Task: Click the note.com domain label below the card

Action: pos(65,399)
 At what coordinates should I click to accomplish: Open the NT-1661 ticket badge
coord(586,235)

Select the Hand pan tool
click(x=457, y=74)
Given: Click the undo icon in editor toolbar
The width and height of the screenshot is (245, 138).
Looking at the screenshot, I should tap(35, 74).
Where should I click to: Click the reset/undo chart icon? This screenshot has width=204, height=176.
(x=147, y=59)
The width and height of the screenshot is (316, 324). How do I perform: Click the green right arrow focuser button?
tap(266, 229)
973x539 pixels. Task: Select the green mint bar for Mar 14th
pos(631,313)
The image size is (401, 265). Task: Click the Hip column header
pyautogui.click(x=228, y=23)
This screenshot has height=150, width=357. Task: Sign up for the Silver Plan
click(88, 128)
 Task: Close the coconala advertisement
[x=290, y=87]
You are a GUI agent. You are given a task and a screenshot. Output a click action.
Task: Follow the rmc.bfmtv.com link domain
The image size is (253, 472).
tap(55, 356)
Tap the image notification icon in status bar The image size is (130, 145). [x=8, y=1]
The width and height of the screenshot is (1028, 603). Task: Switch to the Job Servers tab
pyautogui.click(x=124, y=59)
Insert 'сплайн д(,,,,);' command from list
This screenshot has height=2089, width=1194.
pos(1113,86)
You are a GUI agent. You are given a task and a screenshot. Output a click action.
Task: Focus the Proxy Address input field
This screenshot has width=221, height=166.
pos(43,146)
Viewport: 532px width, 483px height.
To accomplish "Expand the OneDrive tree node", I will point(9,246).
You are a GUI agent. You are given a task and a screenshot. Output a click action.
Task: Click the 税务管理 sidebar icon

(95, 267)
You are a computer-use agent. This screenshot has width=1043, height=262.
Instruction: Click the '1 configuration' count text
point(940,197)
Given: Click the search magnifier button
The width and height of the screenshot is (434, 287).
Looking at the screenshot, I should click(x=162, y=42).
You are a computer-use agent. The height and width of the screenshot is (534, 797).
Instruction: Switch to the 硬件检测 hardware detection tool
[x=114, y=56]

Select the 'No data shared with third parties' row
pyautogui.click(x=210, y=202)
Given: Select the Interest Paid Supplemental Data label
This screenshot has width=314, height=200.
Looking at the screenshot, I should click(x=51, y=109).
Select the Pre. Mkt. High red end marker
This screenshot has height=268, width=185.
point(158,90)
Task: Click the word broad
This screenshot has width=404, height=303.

==================================================

Work task >>
Each line above that contains "computer" must be copied out.

Result >>
You are a computer-use agent. This screenshot has width=1043, height=262.
You are a computer-use agent. The height and width of the screenshot is (534, 797).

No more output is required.